Susi Heliene Lauz Medeiros, Maurício Göelzer da Silva, Nizele Calegaro, Júlia Mallmann, Emílio Facin, Raul Mendoza Sassi

Resumo


No atendimento ambulatorial do Hospital da Universidade Federal do Rio Grande, nos últimos 10 anos, observou-se que pacientes oriundos do município São José do Norte apresentavam nódulo tireoidiano.

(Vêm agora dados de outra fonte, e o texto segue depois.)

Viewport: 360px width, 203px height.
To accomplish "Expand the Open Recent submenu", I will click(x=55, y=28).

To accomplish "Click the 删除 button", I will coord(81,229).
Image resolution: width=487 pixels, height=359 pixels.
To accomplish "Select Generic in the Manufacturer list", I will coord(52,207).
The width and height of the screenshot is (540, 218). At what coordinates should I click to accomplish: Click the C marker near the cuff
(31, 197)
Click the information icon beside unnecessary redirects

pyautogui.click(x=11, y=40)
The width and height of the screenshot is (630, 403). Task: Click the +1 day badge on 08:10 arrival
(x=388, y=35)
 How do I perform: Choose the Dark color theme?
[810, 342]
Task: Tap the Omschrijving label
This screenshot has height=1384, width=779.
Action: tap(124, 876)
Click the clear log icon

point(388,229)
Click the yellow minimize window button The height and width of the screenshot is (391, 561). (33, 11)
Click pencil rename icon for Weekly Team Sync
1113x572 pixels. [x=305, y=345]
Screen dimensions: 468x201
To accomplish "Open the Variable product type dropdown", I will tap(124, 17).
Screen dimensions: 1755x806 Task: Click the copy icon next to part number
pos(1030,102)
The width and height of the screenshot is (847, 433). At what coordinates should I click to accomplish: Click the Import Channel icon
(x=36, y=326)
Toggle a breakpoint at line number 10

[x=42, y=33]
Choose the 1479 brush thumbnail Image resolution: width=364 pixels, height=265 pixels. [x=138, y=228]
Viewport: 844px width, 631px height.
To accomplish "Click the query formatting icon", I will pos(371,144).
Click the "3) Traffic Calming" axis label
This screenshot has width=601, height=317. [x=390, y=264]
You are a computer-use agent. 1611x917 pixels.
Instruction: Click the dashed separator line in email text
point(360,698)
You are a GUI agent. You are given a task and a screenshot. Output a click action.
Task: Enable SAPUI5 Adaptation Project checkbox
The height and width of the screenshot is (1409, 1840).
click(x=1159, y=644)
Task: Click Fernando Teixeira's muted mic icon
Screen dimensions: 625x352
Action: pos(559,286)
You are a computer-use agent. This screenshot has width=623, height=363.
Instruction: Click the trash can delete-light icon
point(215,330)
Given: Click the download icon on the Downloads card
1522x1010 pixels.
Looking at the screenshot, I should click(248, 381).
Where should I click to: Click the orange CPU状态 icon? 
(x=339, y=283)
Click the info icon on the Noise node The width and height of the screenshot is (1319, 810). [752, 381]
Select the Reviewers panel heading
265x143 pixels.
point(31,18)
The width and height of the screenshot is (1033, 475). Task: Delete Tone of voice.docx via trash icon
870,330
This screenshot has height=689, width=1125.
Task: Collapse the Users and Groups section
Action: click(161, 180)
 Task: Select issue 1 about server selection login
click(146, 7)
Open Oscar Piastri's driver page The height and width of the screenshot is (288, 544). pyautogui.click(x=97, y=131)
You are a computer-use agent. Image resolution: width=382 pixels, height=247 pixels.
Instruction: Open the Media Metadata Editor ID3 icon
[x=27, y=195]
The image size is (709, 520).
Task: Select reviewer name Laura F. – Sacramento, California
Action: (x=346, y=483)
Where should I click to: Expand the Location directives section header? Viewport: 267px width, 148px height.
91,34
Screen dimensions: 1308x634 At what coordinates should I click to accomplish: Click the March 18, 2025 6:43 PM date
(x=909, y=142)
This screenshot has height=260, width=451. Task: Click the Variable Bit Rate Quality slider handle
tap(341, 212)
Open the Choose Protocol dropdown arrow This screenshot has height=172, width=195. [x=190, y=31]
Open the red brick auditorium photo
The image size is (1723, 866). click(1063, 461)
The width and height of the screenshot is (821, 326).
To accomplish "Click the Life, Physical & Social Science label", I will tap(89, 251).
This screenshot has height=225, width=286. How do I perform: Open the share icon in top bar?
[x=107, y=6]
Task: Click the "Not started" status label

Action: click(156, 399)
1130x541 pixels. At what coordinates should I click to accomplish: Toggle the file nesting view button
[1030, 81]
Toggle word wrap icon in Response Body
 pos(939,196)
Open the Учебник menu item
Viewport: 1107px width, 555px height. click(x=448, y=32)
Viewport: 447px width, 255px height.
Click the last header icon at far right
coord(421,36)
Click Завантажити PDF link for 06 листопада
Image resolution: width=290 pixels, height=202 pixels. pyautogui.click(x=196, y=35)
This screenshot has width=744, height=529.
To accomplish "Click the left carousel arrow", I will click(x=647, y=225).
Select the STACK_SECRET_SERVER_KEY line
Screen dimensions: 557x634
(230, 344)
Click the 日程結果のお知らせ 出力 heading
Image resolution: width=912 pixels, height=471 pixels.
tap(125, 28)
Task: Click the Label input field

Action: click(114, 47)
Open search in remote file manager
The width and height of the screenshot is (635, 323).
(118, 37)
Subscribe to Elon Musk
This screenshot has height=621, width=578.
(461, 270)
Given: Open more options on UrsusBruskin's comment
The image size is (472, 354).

A prevalência de nódulos na glândula tireóide na população adulta é aproximadamente 10%. É importante excluir o câncer tireoidiano, que ocorre em 5-10% dos casos. Objetivo: Investigar a frequência de nódulo tireoidiano na campanha de palpação cervical e correlacionar a sua presença com características sócio-demográficas da comunidade pesquisada. Metodologia: Exame da região cervical em 229 pessoas, com idade superior a 15 anos, de ambos os gêneros. Utilizou-se um questionário como instrumento para a análise dos parâmetros: idade, consangüinidade, perfil sócio-econômico e história clínica da glândula tireóide. Os dados mostraram maior freqüência de nódulos na população masculina (7,64%); a idade que apresentou predomínio foi superior a 45 anos; o perfil sócio-econômico evidenciado mostrou uma baixa renda familiar, acrescida de baixa escolaridade; a consangüinidade (11,54%) pode ser um indicador do aumento da freqüência de nódulo tireoidiano. Conclui-se que a campanha da palpação cervical é um instrumento que alerta para as afecções da tireóide, pois os nódulos tireoidianos são freqüentes na clínica e observa-se um desconhecimento dos entrevistados em relação a esta glândula.